Give the Arizona Cardinals this much: When they’re on their game, there isn’t much drama to be found.
True, it’s taken them six games to finally score a first quarter point, which they finally accomplished on David Johnson’s 58-yard scamper 5:09 into their 28-3 systematic destruction of the woebegone New York Jets on “Monday Night Football.” But their three wins on the season have come by 33, 12 and 25 points, none of the contests ever much in doubt.
Granted, their three wins, over Tampa Bay, San Francisco and now the Jets, have come against opponents that are a combined 4-13, but it was difficult to ignore the businesslike, clean, orderly fashion with which they dispatched the Just-End-The-Season gang, with no fuss or muss. Carson Palmer very much took on the “game manager” role, much the same way the Dallas Cowboys have used rookie Dak Prescott, and Bruce Arians seems to have come to the begrudging realization that it’s Johnson’s time to carry the freight for his offense.
That the Cards were able to run through the Jets, even without starting guards Mike Iupati and Evan Mathis — to the degree where color analyst Jon Gruden awarded their understudies John Wetzel and Earl Watford as his “Grinders of the Game” — was a considerable achievement. The line also kept Palmer off the turf all night. However, their performance paled in comparison to the defense, which has been among the stingiest in the league after a couple early hiccups.

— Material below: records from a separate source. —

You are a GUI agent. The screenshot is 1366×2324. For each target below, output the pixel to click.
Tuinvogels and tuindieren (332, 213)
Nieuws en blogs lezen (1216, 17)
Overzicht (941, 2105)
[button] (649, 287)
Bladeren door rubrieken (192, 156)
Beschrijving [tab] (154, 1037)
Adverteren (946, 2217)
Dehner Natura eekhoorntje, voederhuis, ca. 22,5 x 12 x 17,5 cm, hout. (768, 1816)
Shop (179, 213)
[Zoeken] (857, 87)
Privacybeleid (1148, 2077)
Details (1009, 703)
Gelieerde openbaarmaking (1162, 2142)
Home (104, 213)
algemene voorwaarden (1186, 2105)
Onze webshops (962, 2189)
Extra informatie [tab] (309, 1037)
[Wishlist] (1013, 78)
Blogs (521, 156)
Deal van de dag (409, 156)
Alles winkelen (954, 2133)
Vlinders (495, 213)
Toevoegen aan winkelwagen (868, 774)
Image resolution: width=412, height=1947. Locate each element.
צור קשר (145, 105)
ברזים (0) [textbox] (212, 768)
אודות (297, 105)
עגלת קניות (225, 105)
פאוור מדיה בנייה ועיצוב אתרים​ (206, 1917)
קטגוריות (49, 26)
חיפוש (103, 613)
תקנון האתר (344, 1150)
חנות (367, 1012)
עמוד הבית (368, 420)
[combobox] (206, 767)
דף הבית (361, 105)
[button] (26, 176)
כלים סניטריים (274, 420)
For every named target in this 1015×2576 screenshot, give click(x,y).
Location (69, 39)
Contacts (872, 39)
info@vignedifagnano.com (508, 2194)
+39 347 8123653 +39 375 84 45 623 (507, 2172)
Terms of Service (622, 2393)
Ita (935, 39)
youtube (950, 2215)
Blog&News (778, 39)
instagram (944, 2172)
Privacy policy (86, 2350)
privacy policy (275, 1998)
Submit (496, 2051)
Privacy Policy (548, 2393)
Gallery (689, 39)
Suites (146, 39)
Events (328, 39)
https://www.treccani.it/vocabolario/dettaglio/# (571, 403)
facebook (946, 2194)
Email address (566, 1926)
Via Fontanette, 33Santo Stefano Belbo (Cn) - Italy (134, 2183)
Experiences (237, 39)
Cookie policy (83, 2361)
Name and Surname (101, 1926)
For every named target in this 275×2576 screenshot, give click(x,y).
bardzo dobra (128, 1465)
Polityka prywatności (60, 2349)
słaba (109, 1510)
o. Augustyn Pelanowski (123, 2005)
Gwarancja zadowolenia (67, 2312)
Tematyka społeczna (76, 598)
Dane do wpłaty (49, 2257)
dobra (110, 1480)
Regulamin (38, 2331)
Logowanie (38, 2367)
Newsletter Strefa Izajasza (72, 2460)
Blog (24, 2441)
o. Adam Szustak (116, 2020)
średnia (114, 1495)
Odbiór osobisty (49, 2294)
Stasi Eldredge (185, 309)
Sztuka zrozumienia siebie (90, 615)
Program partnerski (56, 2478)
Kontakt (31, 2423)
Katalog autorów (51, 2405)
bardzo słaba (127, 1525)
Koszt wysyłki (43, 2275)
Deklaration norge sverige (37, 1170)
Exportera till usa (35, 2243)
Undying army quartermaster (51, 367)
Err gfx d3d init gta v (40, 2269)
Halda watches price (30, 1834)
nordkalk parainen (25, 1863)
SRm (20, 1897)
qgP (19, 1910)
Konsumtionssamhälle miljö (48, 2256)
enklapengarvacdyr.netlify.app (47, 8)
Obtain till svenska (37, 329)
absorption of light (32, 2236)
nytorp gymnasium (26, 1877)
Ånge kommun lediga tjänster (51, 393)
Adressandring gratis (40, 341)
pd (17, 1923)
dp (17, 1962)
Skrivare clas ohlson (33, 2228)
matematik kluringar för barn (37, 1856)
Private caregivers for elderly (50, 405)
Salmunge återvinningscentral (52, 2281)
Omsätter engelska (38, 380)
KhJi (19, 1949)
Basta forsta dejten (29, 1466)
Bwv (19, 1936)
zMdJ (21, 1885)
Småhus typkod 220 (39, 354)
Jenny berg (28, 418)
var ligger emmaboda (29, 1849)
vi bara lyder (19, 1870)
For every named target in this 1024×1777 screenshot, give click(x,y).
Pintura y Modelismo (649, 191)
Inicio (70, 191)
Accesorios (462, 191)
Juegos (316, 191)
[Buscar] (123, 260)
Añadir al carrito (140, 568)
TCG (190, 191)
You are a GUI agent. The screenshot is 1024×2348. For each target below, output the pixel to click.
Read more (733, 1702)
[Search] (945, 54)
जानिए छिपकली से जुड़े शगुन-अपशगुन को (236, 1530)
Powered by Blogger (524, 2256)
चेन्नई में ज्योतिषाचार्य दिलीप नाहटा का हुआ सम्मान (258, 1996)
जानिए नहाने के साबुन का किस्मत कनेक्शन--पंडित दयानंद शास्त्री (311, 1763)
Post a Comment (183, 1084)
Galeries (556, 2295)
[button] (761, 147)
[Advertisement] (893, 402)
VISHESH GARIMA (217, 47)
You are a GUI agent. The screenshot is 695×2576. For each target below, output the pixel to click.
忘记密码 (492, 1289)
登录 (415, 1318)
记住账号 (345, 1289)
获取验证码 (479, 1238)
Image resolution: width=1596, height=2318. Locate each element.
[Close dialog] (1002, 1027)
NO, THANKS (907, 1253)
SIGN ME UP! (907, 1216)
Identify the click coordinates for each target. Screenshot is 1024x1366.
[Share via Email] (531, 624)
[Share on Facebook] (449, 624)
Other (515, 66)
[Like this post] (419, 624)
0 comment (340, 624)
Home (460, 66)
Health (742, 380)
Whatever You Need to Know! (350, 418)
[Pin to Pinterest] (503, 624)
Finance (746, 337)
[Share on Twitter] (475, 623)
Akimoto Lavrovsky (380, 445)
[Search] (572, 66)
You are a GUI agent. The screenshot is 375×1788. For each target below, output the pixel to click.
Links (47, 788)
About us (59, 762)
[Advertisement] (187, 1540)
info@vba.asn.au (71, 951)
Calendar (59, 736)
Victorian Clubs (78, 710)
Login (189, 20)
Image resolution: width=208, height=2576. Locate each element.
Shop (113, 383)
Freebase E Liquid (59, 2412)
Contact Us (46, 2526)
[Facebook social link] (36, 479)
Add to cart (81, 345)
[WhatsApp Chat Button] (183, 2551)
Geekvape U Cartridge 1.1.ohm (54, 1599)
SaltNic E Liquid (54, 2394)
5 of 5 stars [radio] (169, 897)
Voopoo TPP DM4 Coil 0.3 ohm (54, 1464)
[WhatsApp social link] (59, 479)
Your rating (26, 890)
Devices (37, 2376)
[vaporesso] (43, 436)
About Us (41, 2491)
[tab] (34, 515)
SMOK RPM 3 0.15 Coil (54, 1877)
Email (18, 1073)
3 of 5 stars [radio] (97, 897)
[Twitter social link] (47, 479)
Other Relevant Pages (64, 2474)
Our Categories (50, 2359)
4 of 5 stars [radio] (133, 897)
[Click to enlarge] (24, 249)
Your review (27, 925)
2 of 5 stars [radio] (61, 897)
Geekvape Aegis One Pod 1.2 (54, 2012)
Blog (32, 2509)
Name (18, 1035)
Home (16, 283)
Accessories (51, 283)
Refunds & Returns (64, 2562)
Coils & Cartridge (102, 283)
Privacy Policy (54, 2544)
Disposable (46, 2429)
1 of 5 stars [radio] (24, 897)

The secondary has stabilized, with Marcus Cooper beating out rookie Brandon Williams for the left corner spot opposite Patrick Peterson and safeties Tony Jefferson and D.J. Swearinger — who was a monster against the Jets — have made for a hard-hitting combo. Arizona’s defense is a hybrid to begin with, with safety Deone Bucannon moonlighting as a light, every-down linebacker, and it suits them well in coverage and makes their blitz schemes more unpredictable.
What enables them to get away with it though, is Calais Campbell and Corey Peters being stout enough up front to tie up blockers in the running game and bookends Chandler Jones and Markus Golden providing enough heat off the edge to bother passers. It’s a defense without much depth, where they’re in real trouble if something happens to Campbell or Peterson, in particular, but it’s working for them so far, aided and abetted by Johnson grinding out the clock and keeping them off the field.
The reality is that the Cards likely aren’t as good as they appeared against the Jets. Who can be? But they’re not two touchdowns worse than the Buffalo Bills, either. They’re still trying to find themselves, trying to regain their footing after Palmer’s troublesome start to the season, and doing their best to weather the injury storms that have hit their offensive line and backfield.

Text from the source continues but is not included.